1. We have measured intracellular calcium concentrations in basal conditions and in response to cholecystokinin-octapeptide and acetylcholine in pancreatic acini isolated from rats with caerulein-induced acute pancreatitis and compared them with those in control rats.
2. We also measured amylase secretion in basal conditions and in response to cholecystokinin-octapeptide in both groups.
3. In pancreatic acini from rats with pancreatitis the basal intracellular calcium concentration was significantly increased (134.9±7.1 nmol/l compared with 71.8 ± 2.9 nmol/l, P < 0.001). Moreover, the maximum values of intracellular calcium attained during the stimulation period were equivalent in acini from control and pancreatitic rats with no statistically significant differences.
4. In acini from control rats the differences between the resting levels of intracellular calcium and the maximum intracellular calcium values (Δ[Ca2+]i) in response to several concentrations of cholecystokinin-octapeptide showed a clear dose—response relationship, with a half-maximal increase at 0.1 nmol/l and a maximal difference (Δ[Ca2+]i = 259 ±50 nmol/l) at 1 nmol/l. In contrast, a right-shifted response, with a statistically significant smaller increase, was observed in acini from pancreatitic rats.
5. Basal amylase release was significantly higher in acini from rats with pancreatitis (11.7 ±1.0% of total compared with 5.9 ±1.1% of total, P < 0.001). In contrast, cholecystokinin-octapeptide and acetylcholine-evoked amylase secretion was reduced by more than 85% in acini from pancreatitic rats.
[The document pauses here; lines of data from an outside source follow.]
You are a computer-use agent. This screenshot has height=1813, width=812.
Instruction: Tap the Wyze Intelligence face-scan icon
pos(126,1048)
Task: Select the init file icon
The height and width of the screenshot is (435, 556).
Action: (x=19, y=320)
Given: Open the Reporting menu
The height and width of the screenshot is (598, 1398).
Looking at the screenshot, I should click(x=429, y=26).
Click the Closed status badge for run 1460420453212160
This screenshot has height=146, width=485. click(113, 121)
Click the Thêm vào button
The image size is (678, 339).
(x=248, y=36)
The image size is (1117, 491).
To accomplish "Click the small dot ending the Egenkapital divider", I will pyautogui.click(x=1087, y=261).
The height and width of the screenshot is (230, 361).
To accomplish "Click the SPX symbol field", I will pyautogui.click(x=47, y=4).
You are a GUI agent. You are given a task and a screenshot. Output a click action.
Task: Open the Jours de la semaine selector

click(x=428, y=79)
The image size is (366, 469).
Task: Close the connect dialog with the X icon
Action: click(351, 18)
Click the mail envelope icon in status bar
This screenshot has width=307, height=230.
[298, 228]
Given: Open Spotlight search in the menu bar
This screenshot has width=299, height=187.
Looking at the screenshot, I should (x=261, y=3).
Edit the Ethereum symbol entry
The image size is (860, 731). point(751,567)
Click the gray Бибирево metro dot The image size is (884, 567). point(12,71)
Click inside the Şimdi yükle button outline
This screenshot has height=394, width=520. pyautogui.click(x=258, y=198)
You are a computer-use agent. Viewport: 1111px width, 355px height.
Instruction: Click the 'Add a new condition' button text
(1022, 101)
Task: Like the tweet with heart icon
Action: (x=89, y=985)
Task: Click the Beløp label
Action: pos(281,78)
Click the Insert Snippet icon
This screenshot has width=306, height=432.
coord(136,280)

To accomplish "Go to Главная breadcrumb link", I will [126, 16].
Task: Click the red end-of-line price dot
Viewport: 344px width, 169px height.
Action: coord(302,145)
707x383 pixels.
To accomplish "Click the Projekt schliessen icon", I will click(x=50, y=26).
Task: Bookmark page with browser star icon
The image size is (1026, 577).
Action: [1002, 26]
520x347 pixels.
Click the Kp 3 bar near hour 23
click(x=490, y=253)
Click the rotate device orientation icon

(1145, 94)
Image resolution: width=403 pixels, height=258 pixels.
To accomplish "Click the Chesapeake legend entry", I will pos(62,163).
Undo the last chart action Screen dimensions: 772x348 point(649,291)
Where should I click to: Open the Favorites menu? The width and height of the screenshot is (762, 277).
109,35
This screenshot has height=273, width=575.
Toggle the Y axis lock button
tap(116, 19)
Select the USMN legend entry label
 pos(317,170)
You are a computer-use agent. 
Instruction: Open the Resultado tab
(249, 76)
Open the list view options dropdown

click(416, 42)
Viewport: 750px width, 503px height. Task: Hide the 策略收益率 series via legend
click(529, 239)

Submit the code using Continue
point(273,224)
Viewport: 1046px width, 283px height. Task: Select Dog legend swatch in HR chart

6. In conclusion, calcium homoeostasis in pancreatic acinar cells from rats with caerulein-induced pancreatitis seems to be impaired. These results suggest excessive release of acinar free ionized calcium, or damage to the integrity of mechanisms that restore low resting levels of intracellular free ionized calcium, and the consequent calcium toxicity could be the key trigger in caerulein-induced acute pancreatitis.